C’est donc sans surprise qu’à Paris, les ultimes îlots continuant à faire de la résistance face à l’hystérie véganiste sont les « quartiers populaires » ; à forte proportion de population immigrée, donc, et par tradition moins sensibles au catastrophisme sociétal ambiant. D’où la progression continue des boucheries halal. Ce que confirment nos confrères du Parisien : « Les boucheries halal ont le vent en poupe. […] Elles sont passées d’une clientèle communautaire à une clientèle généraliste. Les trois dernières reprises de boucherie dans le XIVe sont halal. »

Même son de cloche à Rungis, où l’on nous confirme : « Les entreprises françaises sont de plus en plus rares, ici. Les enfants d’immigrés maghrébins sont en train de rafler le marché. Ils sont ce que nous ne sommes plus. Ils savent encore travailler en famille, seule façon de tenir ce type de commerce : madame est à la caisse, monsieur dans l’arrière-boutique en train de préparer la viande, tandis que les enfants assurent le service.

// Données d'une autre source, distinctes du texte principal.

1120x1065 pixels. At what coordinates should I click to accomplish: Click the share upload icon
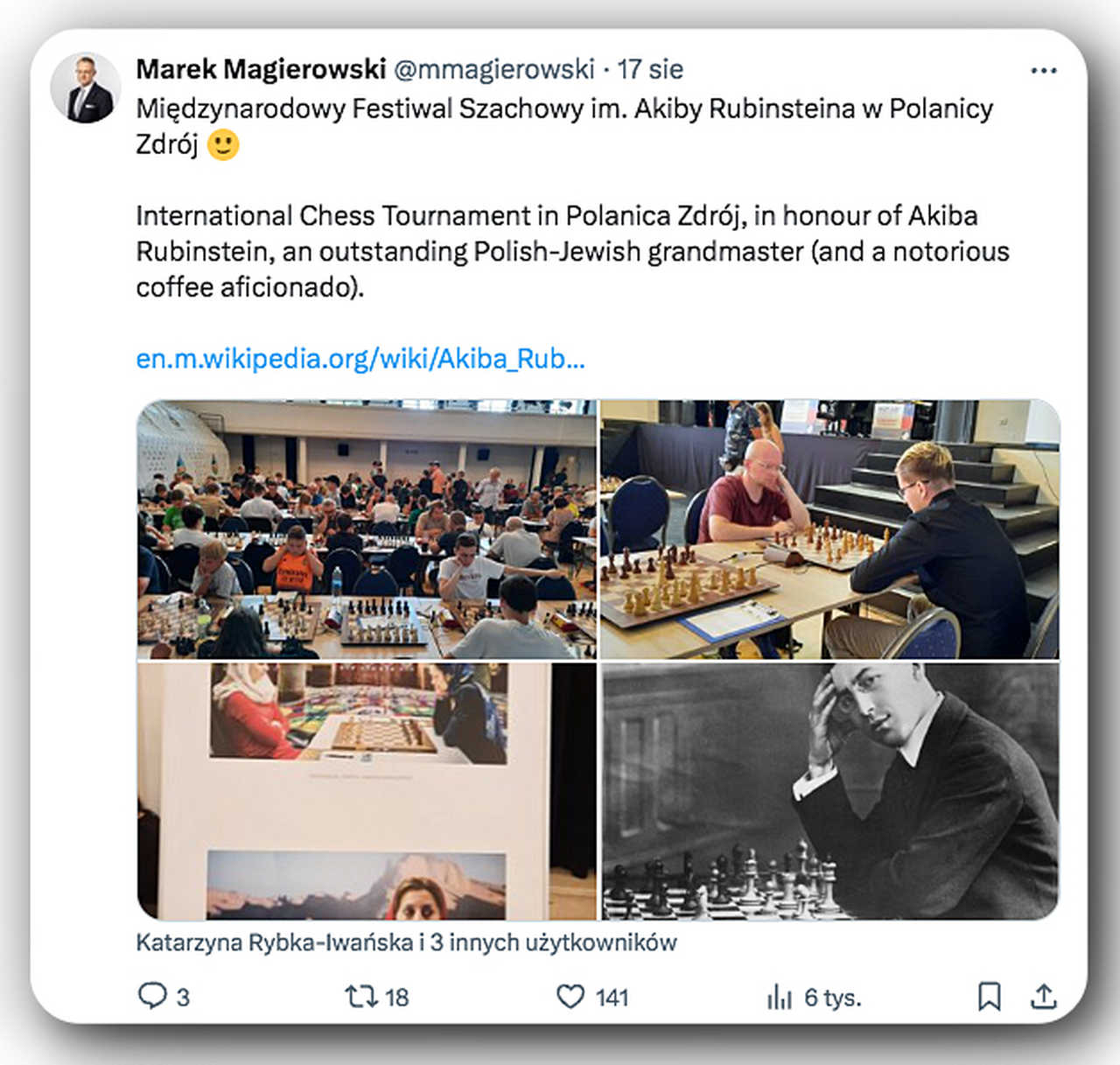click(x=1044, y=996)
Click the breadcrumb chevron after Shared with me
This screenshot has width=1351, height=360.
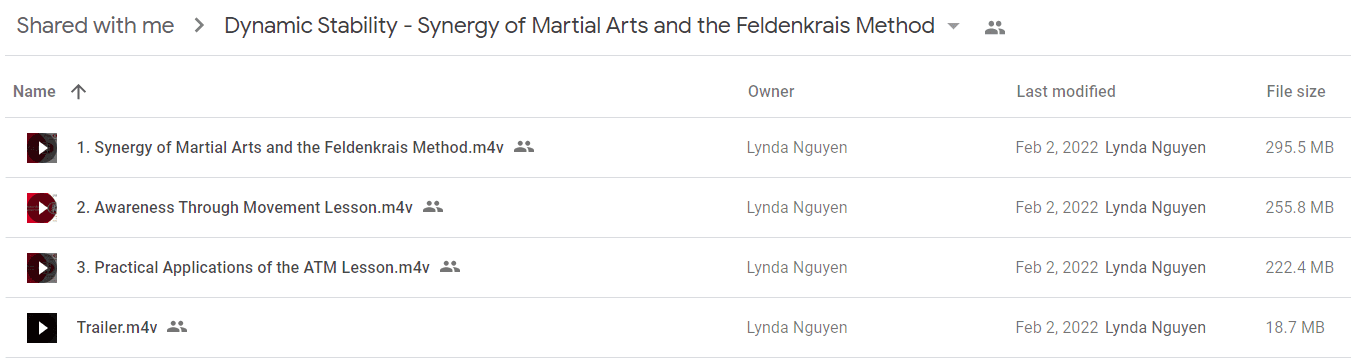(x=200, y=27)
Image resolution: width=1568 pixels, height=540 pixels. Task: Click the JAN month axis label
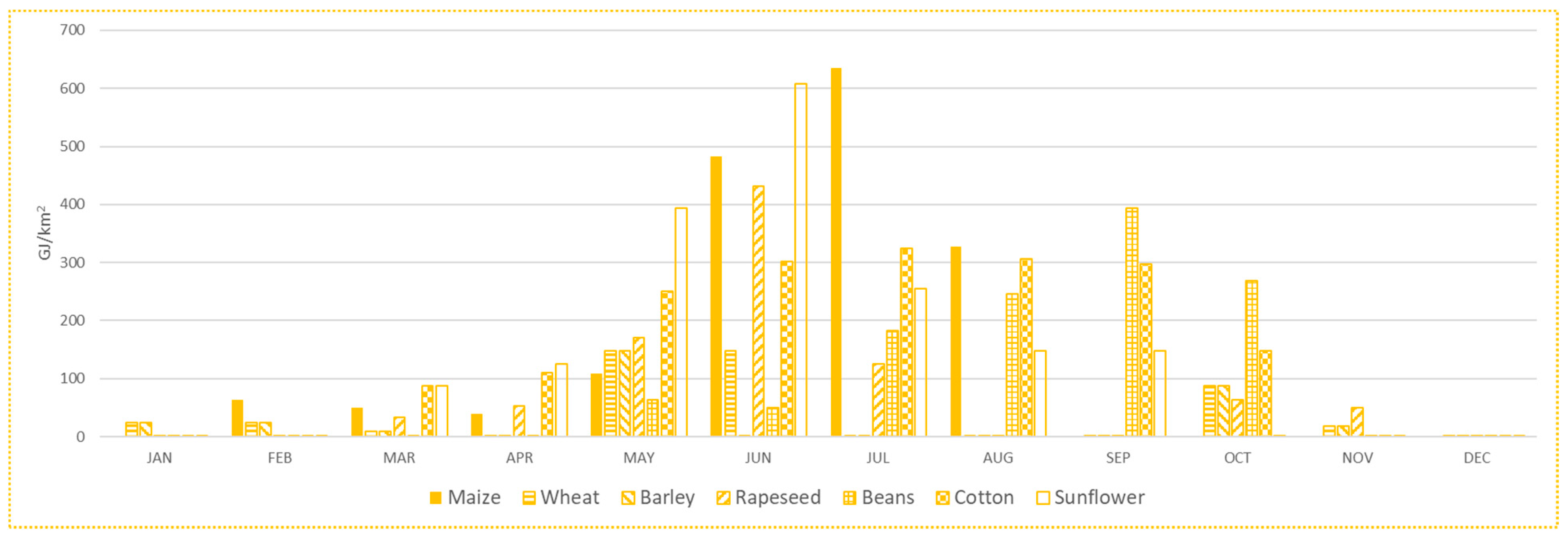[x=160, y=458]
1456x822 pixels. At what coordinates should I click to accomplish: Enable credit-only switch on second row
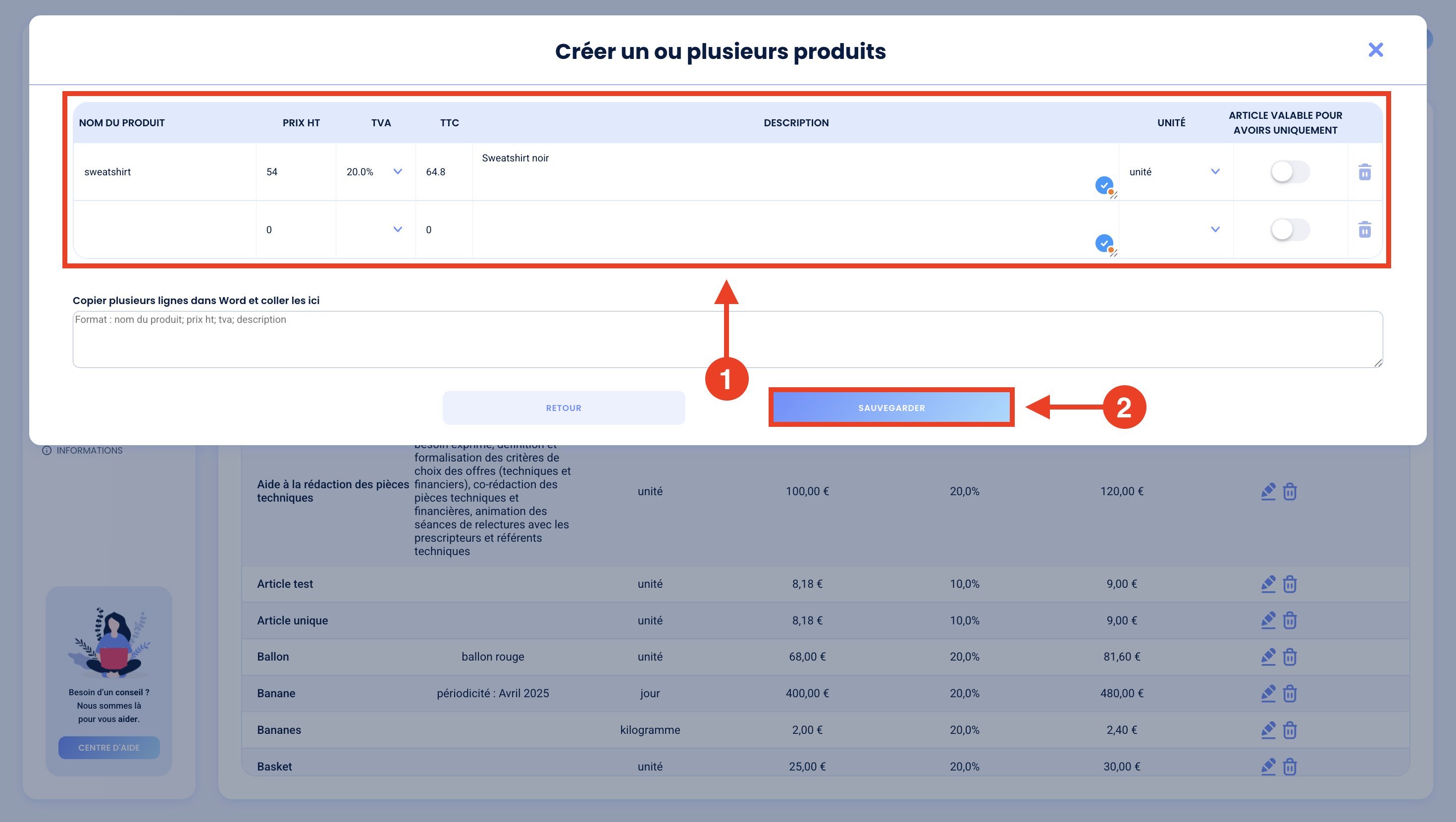(x=1290, y=230)
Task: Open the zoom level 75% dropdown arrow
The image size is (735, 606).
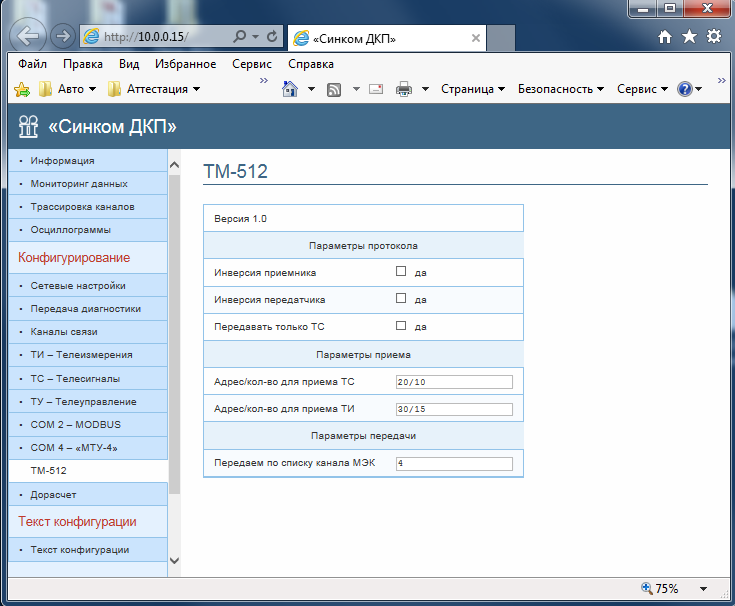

Et leur viande halal est aussi bonne que la viande traditionnelle, parfois même meilleure. »

Pour tout arranger, poursuit notre interlocuteur, « ils savent passer entre les mailles des réseaux de la grande distribution, acheter des produits de bonne qualité qu’ils sont ensuite à même de revendre à des prix bien plus modestes ». Ce qui leur permet d’atteindre, tel que plus haut confirmé, une clientèle populaire, pas forcément musulmane, loin s’en faut, mais à faible pouvoir d’achat et peu soucieuse de savoir si ce qui atterrit dans leur assiette a été sacrifié ou non selon le rituel islamique.

En attendant, trouver un tournedos digne de ce nom, halal ou pas, fera bientôt figure de quête du saint Graal.